In the nineteen seventies there was a game show on TV called “Let’s Make a Deal”.  The host was Monty Hall and for the game  he would present three doors to a contestant.  Behind one door was the grand prize (e.g. a living room set) and behind another door was a goat.  The contestant would choose a door.  Then Monty Hall would open one of the two doors not selected to show that the prize was not there.    The contestant could then choose to keep their original door or switch doors.  The problem became famous in 1990 because Marilyn Vos Savant, who reportedly had/has the world’s highest IQ at 228, wrote in her column in Parade magazine that you should switch doors because the probability of winning increased from 1/3 to 2/3.  The column prompted thousands of letters, including many from those claiming to have statistics and mathematics PhDs, saying that she was wrong and that it didn’t matter since the probability of either door having the prize was 1/2. I must confess that when I first heard the problem (I didn’t know about Bayesian inference) I also believed that the probability of winning was 1/2 for either door so it didn’t matter and it took me awhile to understand the correct answer.  Now, this has been written about hundreds of times in books and articles (just google Monty Hall Problem), so there is nothing more that I can really add.  However,  just in case you didn’t know about this problem, it is a very nice example of how Bayes theorem can come in handy in real life.

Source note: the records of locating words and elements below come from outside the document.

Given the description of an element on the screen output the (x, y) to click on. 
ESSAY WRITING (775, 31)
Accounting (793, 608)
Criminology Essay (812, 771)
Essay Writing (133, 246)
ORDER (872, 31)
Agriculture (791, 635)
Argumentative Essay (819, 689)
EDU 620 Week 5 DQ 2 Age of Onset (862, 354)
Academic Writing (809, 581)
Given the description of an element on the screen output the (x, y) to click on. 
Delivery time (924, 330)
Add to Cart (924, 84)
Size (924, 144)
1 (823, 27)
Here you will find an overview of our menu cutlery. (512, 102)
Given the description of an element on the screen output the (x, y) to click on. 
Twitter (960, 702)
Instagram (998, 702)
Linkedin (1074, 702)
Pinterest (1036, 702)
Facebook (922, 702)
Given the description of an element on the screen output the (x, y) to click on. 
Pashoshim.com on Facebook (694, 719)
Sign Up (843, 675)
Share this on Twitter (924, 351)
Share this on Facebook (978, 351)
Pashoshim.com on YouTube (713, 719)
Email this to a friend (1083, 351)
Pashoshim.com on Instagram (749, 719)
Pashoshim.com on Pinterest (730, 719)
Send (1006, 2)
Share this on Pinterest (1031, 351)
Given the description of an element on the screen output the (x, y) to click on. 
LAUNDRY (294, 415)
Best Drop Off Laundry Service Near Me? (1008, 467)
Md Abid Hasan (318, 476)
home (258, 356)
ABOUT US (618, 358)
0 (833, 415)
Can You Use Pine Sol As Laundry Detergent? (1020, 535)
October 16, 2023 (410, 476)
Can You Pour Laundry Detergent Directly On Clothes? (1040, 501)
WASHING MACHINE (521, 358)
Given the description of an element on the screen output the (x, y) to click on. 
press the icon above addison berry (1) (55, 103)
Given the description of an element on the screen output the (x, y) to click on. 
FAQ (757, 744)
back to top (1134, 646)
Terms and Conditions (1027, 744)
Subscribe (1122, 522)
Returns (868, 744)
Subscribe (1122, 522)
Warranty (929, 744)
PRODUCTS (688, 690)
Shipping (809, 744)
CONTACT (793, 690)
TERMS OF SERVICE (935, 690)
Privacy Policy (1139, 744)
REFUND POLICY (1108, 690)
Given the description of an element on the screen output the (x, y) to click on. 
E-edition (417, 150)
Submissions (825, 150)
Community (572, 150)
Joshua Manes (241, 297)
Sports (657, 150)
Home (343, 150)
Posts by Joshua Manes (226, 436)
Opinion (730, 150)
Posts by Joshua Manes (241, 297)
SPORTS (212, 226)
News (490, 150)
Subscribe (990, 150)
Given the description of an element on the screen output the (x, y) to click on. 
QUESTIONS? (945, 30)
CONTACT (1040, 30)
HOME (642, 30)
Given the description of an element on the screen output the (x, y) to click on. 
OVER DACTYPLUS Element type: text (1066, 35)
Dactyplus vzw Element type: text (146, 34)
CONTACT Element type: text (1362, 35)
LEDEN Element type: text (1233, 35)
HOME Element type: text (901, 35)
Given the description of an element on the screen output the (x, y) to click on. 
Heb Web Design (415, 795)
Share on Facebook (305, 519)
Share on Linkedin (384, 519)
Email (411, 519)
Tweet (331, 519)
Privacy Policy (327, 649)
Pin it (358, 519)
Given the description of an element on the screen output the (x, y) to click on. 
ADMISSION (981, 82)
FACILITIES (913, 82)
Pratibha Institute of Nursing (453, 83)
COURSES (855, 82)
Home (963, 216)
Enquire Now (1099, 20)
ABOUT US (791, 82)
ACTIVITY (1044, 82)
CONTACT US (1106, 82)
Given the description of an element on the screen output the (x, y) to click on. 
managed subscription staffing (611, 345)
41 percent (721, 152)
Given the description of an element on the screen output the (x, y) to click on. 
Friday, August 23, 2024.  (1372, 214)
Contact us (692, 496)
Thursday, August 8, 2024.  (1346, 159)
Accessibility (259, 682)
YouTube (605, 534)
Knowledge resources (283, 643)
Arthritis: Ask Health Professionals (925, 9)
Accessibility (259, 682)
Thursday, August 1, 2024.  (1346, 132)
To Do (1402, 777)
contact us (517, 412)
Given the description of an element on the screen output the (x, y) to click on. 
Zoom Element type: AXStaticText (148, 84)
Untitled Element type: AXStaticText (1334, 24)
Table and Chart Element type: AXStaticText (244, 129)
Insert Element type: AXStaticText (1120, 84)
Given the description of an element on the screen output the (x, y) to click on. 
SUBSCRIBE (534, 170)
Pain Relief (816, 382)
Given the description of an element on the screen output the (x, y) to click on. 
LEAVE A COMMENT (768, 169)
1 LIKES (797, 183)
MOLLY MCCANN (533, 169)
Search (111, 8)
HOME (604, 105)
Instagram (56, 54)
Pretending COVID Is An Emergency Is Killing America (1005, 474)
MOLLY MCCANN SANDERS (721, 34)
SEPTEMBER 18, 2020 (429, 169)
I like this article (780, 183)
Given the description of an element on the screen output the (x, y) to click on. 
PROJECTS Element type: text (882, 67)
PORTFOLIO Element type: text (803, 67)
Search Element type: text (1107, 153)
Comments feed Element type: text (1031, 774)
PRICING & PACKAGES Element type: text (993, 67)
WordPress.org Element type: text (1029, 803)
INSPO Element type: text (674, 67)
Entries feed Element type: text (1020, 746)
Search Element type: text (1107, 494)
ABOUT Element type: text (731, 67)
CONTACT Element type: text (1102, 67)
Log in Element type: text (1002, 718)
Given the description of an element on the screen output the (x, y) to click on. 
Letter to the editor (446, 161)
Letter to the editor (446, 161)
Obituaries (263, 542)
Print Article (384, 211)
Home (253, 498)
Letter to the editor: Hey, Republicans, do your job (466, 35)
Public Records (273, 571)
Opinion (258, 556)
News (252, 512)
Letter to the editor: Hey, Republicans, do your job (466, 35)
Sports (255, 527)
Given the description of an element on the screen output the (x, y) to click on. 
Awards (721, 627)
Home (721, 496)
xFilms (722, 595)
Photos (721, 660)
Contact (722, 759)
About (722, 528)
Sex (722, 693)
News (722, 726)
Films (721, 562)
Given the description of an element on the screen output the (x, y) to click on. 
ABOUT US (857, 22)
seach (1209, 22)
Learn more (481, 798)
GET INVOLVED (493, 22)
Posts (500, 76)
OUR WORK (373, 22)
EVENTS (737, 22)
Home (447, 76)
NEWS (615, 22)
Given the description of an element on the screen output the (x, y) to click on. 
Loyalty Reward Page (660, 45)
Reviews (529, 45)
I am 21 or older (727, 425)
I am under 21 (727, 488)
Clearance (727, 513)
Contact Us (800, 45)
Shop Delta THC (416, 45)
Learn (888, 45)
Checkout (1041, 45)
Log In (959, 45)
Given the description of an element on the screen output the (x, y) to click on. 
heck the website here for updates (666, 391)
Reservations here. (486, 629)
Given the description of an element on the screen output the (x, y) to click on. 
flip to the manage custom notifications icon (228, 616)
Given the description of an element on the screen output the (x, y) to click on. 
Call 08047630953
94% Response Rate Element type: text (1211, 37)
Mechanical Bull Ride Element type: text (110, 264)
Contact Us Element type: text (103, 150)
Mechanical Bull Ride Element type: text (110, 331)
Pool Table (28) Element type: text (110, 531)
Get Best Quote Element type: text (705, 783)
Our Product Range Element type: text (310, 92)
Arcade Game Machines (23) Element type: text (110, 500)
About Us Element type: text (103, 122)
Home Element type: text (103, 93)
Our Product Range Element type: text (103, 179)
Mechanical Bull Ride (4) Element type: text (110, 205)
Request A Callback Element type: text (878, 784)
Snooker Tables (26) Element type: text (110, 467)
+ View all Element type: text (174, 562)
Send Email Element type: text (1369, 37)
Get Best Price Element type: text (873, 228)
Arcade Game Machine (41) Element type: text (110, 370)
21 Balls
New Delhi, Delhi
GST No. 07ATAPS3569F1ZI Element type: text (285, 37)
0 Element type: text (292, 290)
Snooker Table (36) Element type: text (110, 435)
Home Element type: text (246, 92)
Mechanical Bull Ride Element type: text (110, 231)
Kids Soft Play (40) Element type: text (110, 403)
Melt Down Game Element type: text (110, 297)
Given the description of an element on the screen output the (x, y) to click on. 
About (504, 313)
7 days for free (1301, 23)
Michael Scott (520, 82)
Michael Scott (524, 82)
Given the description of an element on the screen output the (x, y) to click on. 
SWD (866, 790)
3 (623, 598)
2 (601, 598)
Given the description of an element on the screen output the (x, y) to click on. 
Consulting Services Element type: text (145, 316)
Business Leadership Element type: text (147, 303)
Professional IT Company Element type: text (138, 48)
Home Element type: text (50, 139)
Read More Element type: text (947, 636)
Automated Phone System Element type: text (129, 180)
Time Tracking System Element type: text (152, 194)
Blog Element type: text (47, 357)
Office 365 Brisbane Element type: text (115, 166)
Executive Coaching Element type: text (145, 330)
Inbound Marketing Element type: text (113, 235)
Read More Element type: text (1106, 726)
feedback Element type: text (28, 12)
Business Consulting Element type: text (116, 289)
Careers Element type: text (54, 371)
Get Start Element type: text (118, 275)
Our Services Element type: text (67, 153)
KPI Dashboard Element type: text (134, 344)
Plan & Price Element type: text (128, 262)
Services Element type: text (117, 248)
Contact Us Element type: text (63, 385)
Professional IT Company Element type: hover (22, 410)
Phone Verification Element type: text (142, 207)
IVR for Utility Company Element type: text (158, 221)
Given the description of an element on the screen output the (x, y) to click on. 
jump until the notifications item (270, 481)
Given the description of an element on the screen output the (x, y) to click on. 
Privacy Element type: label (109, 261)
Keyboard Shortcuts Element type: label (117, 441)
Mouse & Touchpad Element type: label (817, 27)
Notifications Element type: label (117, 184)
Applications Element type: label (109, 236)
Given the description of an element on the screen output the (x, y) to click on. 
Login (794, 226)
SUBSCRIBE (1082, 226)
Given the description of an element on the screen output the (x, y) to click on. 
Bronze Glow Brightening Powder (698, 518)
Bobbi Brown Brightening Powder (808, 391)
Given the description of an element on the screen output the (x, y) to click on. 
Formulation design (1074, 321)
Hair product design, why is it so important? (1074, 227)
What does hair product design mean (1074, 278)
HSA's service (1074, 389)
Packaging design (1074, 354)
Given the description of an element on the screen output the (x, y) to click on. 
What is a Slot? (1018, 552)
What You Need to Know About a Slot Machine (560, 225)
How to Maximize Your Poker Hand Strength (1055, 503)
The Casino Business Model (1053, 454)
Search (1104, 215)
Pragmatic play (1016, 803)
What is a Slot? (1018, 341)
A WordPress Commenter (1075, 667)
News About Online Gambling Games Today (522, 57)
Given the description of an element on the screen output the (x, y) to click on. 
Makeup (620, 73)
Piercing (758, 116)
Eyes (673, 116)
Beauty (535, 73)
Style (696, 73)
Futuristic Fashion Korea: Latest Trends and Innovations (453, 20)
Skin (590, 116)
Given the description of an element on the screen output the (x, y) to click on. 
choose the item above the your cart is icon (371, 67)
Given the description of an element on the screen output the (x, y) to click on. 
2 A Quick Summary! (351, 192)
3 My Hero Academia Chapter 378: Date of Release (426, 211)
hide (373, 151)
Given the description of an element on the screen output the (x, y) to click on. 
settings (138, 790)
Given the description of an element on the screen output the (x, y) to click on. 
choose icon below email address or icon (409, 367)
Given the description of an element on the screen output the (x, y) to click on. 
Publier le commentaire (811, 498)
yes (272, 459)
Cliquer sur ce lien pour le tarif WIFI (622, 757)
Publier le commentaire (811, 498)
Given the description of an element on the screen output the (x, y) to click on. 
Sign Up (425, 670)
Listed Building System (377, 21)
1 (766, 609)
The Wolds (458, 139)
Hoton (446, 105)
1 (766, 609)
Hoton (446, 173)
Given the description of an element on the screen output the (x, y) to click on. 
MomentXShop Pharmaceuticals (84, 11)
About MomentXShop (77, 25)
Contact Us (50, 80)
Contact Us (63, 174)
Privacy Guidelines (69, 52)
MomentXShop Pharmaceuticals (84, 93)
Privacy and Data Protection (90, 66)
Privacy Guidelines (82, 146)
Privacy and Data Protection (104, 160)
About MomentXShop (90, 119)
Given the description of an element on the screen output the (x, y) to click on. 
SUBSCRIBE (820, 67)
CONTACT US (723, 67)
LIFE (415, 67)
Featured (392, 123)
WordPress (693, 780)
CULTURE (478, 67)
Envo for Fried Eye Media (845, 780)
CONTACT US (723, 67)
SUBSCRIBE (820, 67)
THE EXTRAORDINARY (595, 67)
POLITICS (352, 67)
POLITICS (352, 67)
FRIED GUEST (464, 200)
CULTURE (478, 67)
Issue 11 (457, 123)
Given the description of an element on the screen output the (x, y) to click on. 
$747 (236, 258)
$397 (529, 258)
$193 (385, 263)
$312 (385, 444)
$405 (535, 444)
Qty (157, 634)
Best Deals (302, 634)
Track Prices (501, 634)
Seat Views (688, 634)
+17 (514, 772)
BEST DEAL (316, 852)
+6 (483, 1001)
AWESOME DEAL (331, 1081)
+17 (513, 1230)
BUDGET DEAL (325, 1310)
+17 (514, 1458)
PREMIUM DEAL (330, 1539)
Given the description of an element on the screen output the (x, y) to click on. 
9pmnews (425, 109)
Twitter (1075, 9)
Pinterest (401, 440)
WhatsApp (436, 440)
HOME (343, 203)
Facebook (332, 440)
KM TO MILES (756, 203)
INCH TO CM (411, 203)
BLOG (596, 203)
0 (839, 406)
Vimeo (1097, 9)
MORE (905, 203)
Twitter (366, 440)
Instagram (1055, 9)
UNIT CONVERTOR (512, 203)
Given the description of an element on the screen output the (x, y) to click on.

Now the trivial way to solve the problem is that there is a 1/3 chance of  picking the right door, so that means there is a 2/3 chance of being wrong.  When Monty Hall opens a door, the door you didn’t select now has a 2/3 chance of being right, so you should always switch.  The faulty reasoning is that there are two doors and one door has the grand prize so it doesn’t matter if you switch. The difference is the history behind the situation and probability can change depending on history.  This is completely natural in the Bayesian framework but may give fits to a frequentist.

Here’s the Bayes calculation. Suppose there are three doors, a, b, c, you choose door a, and Monty Hall opens up door c.  The question then is what is the probability that the prize is behind door a given that Monty Hall opened door c versus the probability that the prize is behind door b, given that he opened door c.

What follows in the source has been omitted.